Se tivermos em conta o trabalho de Wade W. Nobles na área da psicologia negra, veremos que o erro de Freud foi, a partir de um pensamento eurocêntrico, não ter em conta que a psicanálise por si desenvolvida não permitia que todos os seres humanos se encaixassem nos mesmos moldes. No fim do seu monólogo sobre Mann, ele próprio duvida da utilidade da sua própria obra: “tento acreditar que a minha obra poderá, apesar de tudo, ter alguma utilidade, mas não estou seguro de que seja assim” (Gersão, 2021, p. 38). Apesar de judeu, Freud estava inserido na Academia Europeia e, como tal, foi produtor de uma narrativa alienadora. Nobles (2013), em 1978, introduz o conceito de “encarceramento conceptual” com a intenção de “acautelar sobre a adoção acrítica de ideias europeias e americanas para examinar a realidade africana e afro-americana” (p. 233), ou seja, colocar conceções e fórmulas europeias e americanas como um padrão universal, que pode encarcerar conceptualmente o exame de povos que não são nem europeus nem americanos, como os africanos. Deste modo, a psicologia negra veio não apenas expor a hegemonia eurocêntrica, mas também apresentar teorias psicológicas tradicionais, para além de começar diretamente a concentrar a sua pesquisa na criação de novos paradigmas e metodologias que têm como origem uma base epistemológica e ontológica orgânica e autenticamente africana (Nobles, 2013, p. 233), o que não exclui a noção de permeabilidade através do contacto a que estes povos foram historicamente sujeitos. Por psicologia negra entende-se, de acordo com Nobles (2013),
mais do que a psicologia dos chamados povos desprivilegiados, mais do que a experiência de viver em guetos ou ter sido forçado a uma condição desumanizante de escravidão ou colonização. É mais do que a “dimensão mais escura” da psicologia geral. O seu estatuto único deriva não dos aspectos negativos de ser um povo “negro” no continente ou em qualquer lugar da diáspora, mas sim das características positivas da filosofia africana básica que dita os valores, costumes, atitudes e comportamentos dos africanos na África e o novo mundo. (p. 233)
Nobles (2013) afirma igualmente que o efeito psicológico que a ideologia da supremacia branca e do imperialismo europeu, na forma de escravatura e colonialismo, teve em África e nos seus povos nunca foi totalmente endereçado e percebido. Tal se deve porventura a uma tentativa de apagamento e silenciamento de uma parte da história que não favorecia, e não favorece, os grandes ex-impérios coloniais. A psicologia negra, no entanto, “obrigou todo o campo da psicologia a reconhecer que não existe uma realidade psiquiátrica universal e que, em termos de conhecimento e prática psicológica, a única perspectiva válida é aquela que reflete a cultura das pessoas que serve” (Nobles, 2013, p. 233).

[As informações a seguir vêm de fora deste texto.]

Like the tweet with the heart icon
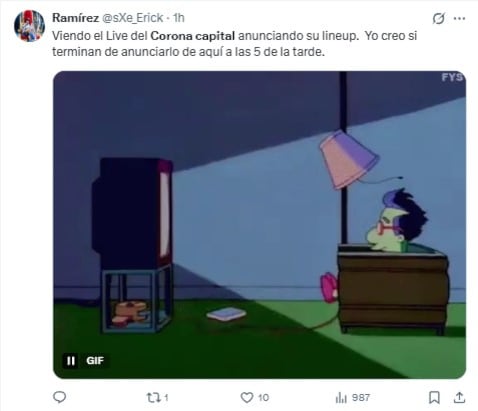Screen dimensions: 478x411 pos(247,397)
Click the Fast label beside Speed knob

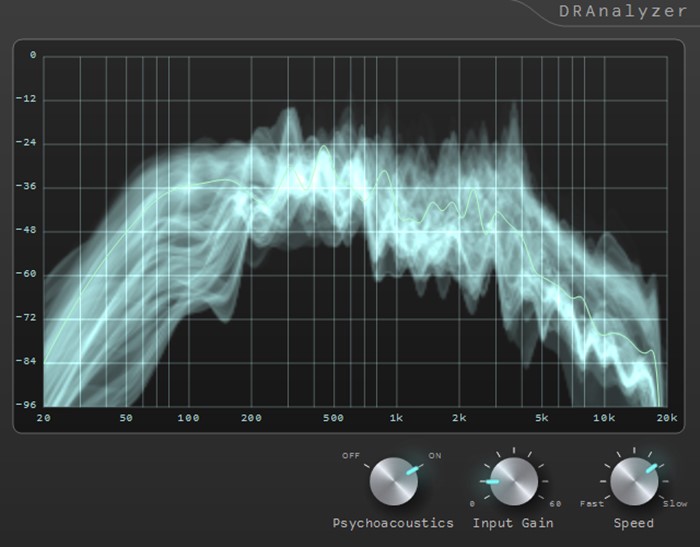coord(591,503)
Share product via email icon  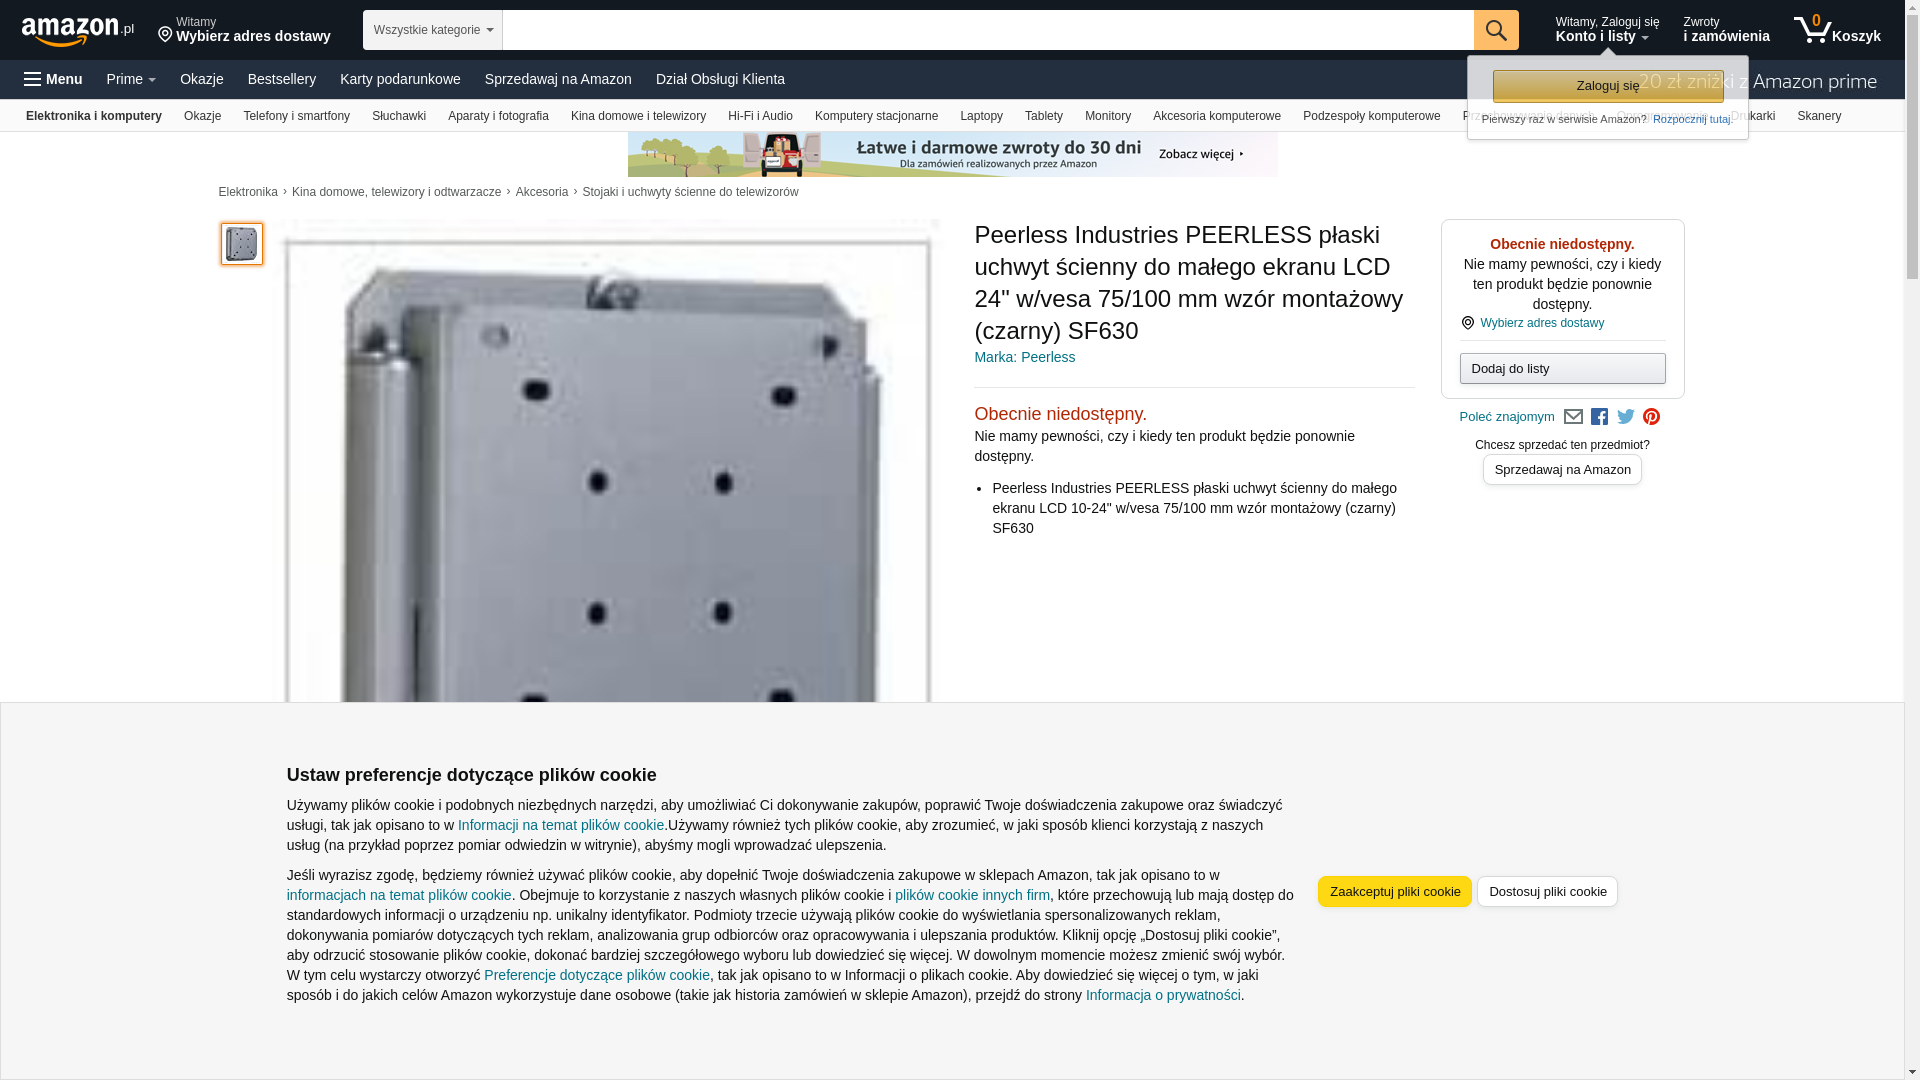pos(1573,417)
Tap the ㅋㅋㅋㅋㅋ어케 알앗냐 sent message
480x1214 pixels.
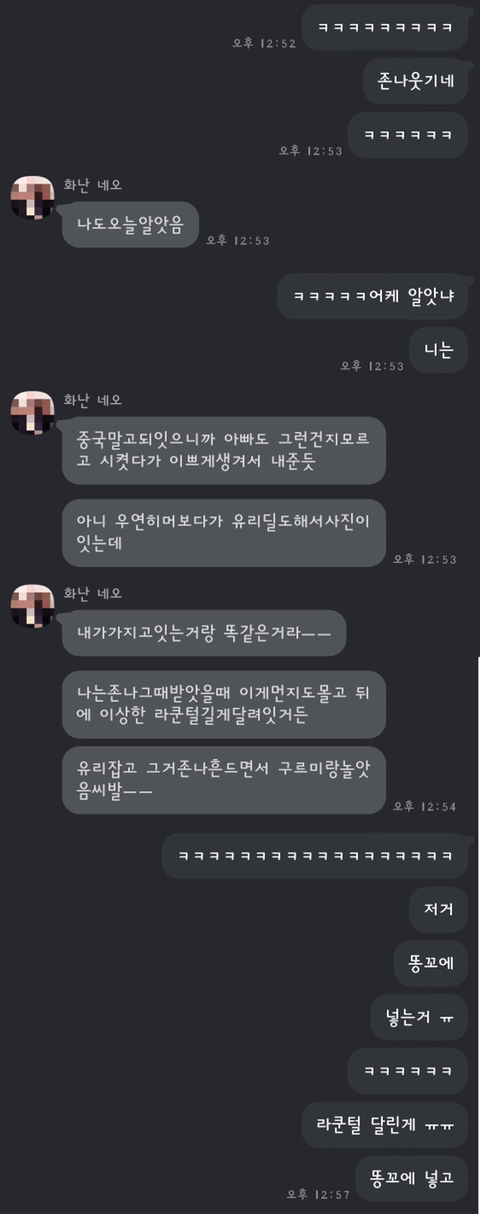[372, 297]
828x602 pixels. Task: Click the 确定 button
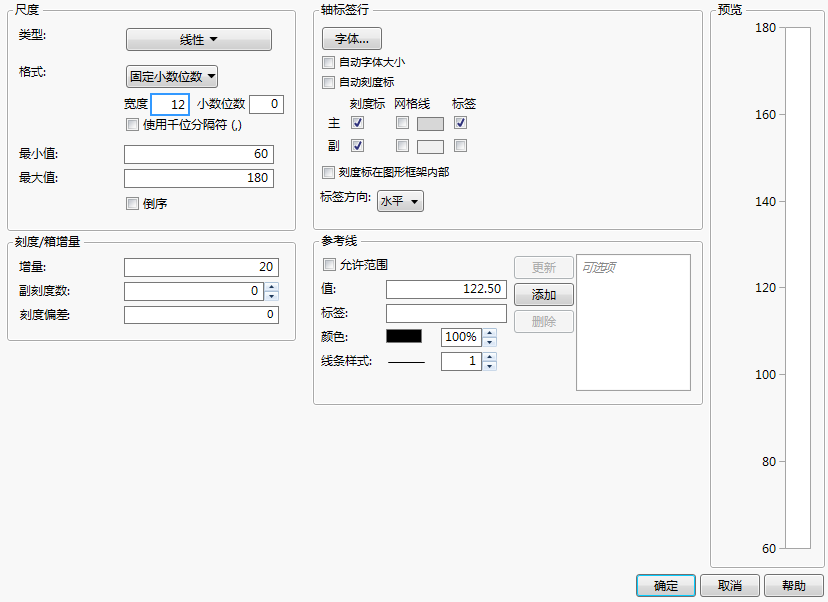tap(665, 585)
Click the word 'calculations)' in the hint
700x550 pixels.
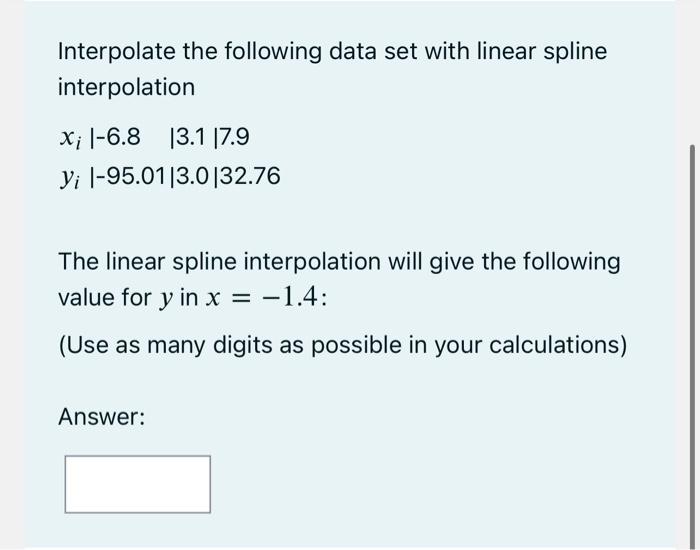coord(558,346)
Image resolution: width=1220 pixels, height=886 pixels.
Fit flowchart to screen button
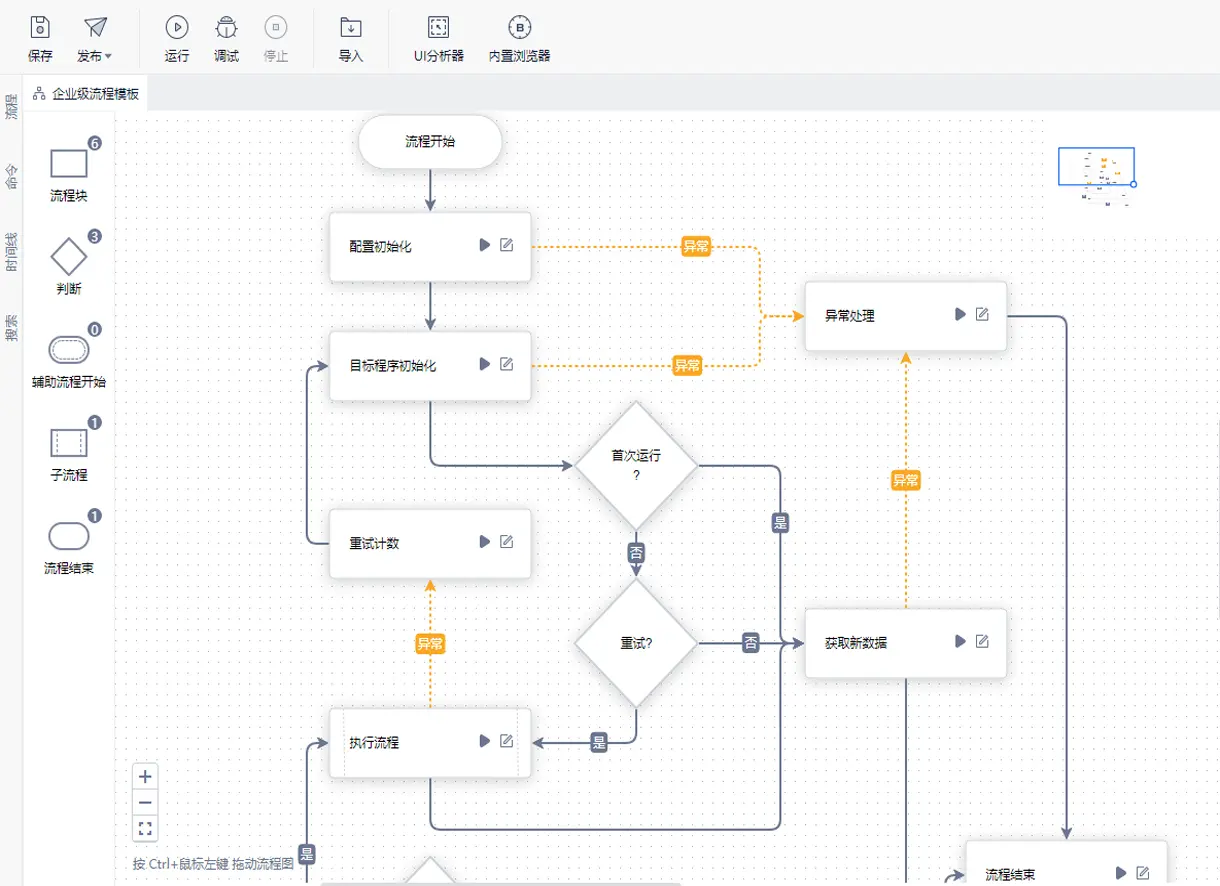(x=146, y=828)
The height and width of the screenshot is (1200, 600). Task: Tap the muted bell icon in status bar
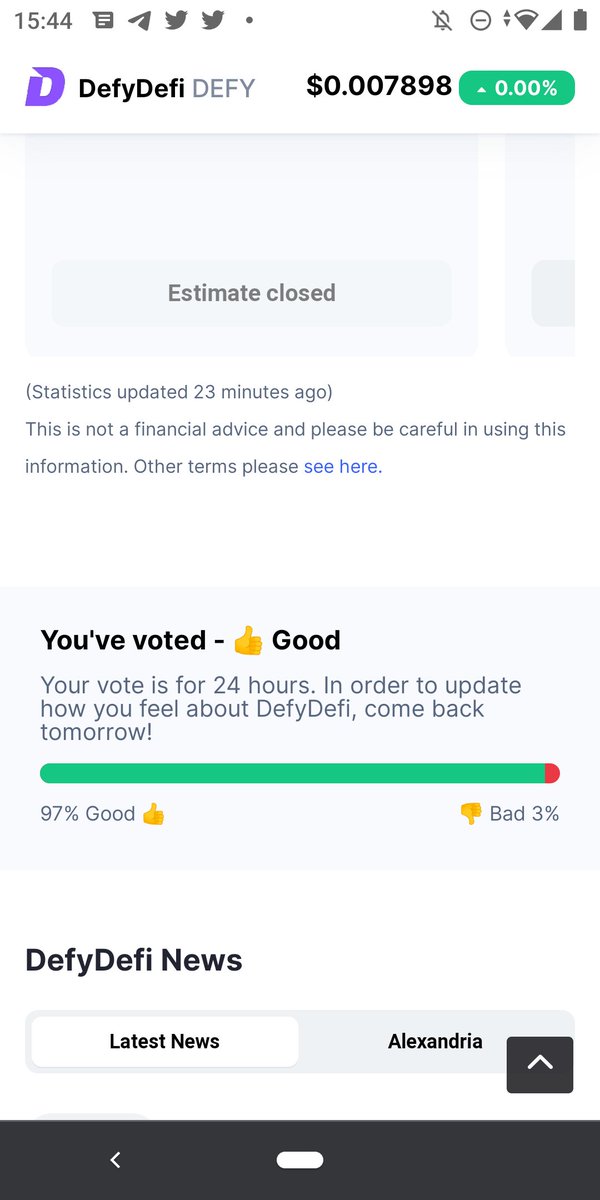[x=442, y=21]
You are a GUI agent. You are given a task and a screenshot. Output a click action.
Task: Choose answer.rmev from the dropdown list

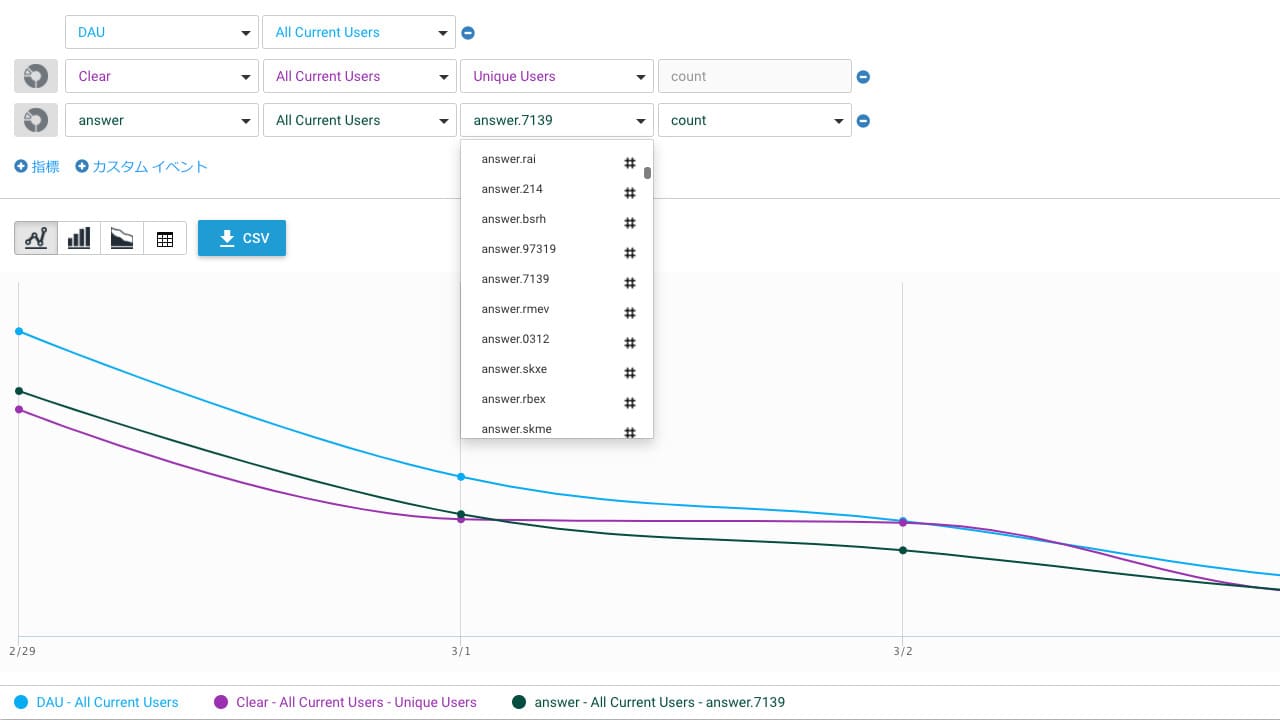point(515,309)
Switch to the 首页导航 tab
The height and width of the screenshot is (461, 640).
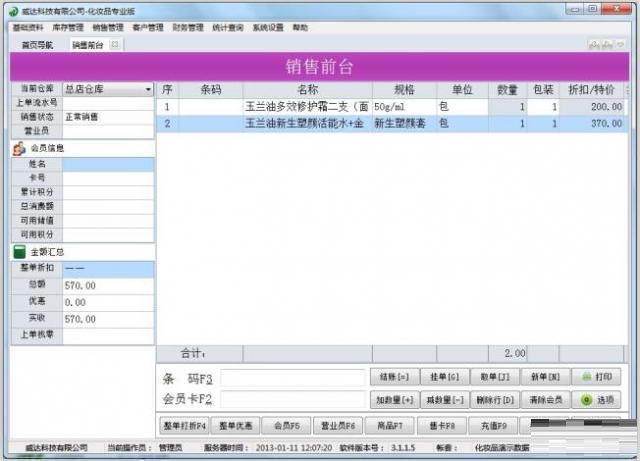(x=37, y=46)
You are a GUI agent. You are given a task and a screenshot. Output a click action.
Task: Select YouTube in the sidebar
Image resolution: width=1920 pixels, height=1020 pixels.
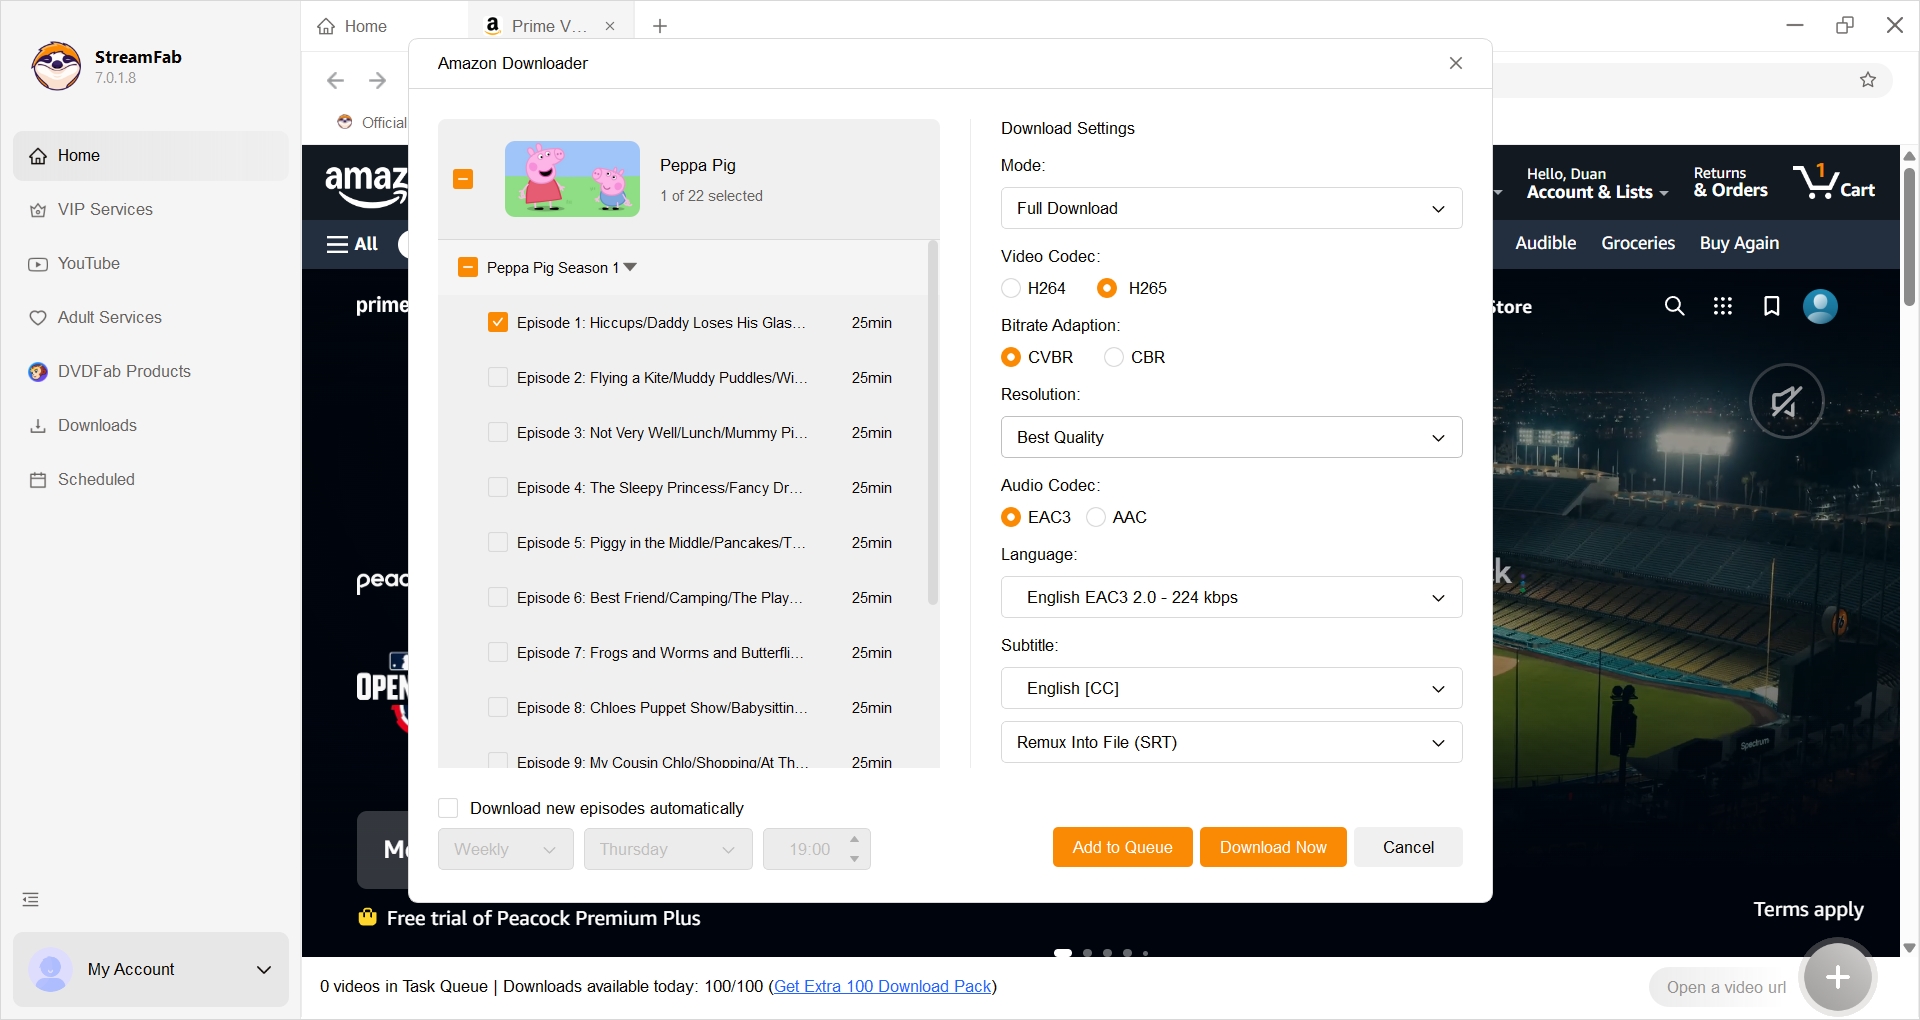[88, 263]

Outros campos de estudo têm, entretanto, vindo progressivamente a chamar a atenção para a questão da reparação histórica (Hall, 2018). Lisa Lowe (2005a), por exemplo, estuda os paradoxos que tal reparação pode encapsular, para além de demonstrar que a pesquisa centrada na reparação mobiliza as diferentes valorizações do termo: por um lado, temos o sentido da recuperação das evidências arquivísticas e a restauração da presença histórica e, por outro, o sentido ontológico e político da reparação, ou seja, a possibilidade de recuperação, ou a reintegração da posse de uma humanidade plena e de liberdade, após o seu roubo ou obliteração final (p. 85). Durante os séculos XVII até ao XIX, afirma Lowe (2005a), “os discursos coloniais liberais improvisaram termos raciais para os povos não europeus que os colonos, comerciantes e administradores coloniais encontraram” (p. 92). Deste modo, podemos ligar a emergência de liberdades definidas nos termos abstratos de cidadania, direitos, trabalho assalariado, livre comércio e soberania com a atribuição de diferença racial para aqueles sujeitos, regiões e populações que a doutrina liberal descreve como impróprios para a liberdade ou incapazes de civilização, colocados nas margens da humanidade liberal:
os colonos representavam os povos indígenas como ameaças violentas a serem eliminadas de forma a racionalizar as colónias brancas e a escravidão africana; eles consideravam os nativos incivilizados ou não cristãos, confundiam os habitantes com a terra e a natureza, imaginavam-nos como removíveis ou extinguíveis, ou consideravam-nos como existindo apenas no passado. Administradores e comerciantes coloniais consideravam os africanos cativos como bens desumanos, como propriedade escravizável. (Lowe, 2005a, p. 92)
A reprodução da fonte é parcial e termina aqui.